In selecting our metrics, we strived to balance volume of metrics with utility. Tracking only a handful of metrics may make things easier in the short-term, but leaves investors exposed to significant unidentified risks and opportunities within their strategies. On the other hand, too many metrics can be overwhelming or even paralyzing. Accordingly, we’ve labeled a few metrics Core+ as these may be critical to many investment strategies, but for others these metrics will lack materiality and thus won’t make sense to track. We also encourage managers to supplement these Core Metrics with additional metrics that capture ESG and impact data material to their specific investment and/or impact strategies.

In some cases where we haven’t seen metrics that we think should exist, we’ve proposed our own. A few examples you will find in the framework:

Land Metrics for Biodiversity: Given the complexity of biological systems, many investors do not know where to start. As a starting place, we propose reporting on these land-focused metrics for any relevant strategies that involve land. Examples of relevant assets include real estate and agriculture investments whose conversion and use of land can have direct effects on biodiversity. With these metrics, land area can be used to understand the scale of positive and negative impact, similar to how tonnes C02 or volume of water are used.

  • Land converted to commercial use during the reporting period (area)
  • Land newly protected/restored/sustainably managed (area)
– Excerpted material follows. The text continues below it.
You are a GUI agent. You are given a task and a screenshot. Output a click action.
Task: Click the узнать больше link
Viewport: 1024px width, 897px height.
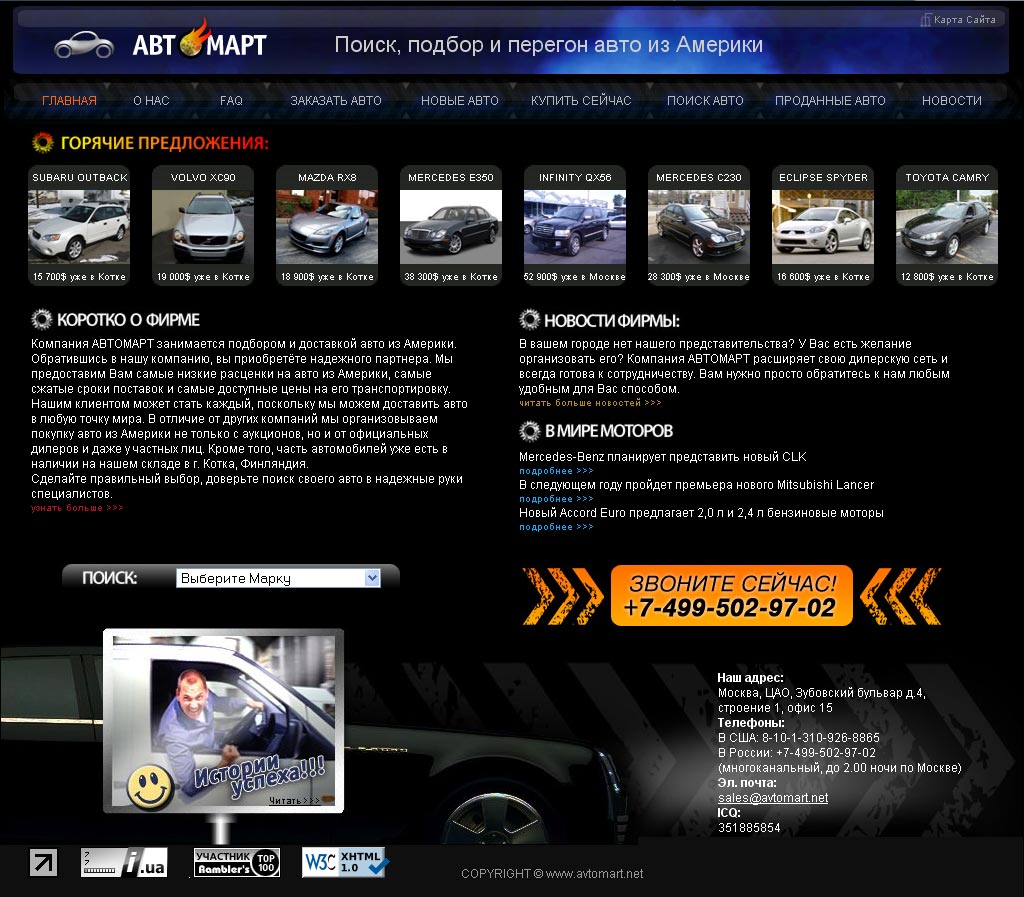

We also note that Cyan recently launched a project with a group of Columbia Business School students to map the landscape of investments that provide solutions to the twin crises of climate change and biodiversity. We look forward to sharing findings that may inform our views on biodiversity metrics as many impacts on biodiversity indirectly result from a variety of industries and business activities rather than just land use. We are also participating in the IRIS+ working groups on biodiversity metrics.

Reach Metrics for Scale of Impact: When we think about a company’s impact on society, we consider the people it employs and the people impacted by its products and services — the number of lives touched. To calculate the latter, we developed several Reach metrics.

Governance Metrics for Preparedness in a Changing World: We introduce some new metrics to help investors understand their portfolio’s preparedness for long-term success in the face of a changing world. For investors making net zero commitments, some of these may be particularly useful such as:

  • % of portfolio companies that have set a SBTi Net-Zero Target
  • % of portfolio companies with long term (> 5 year horizon) strategic planning

You can view all of our metrics, rationale, and reporting directions (where applicable) here.

Our hope is that managers who implement some or all of our metrics will benefit from a more thorough evaluation of the ESG risks and opportunities facing their portfolio and have the data they need to make informed decisions to enhance the financial performance and positive impacts of their investments.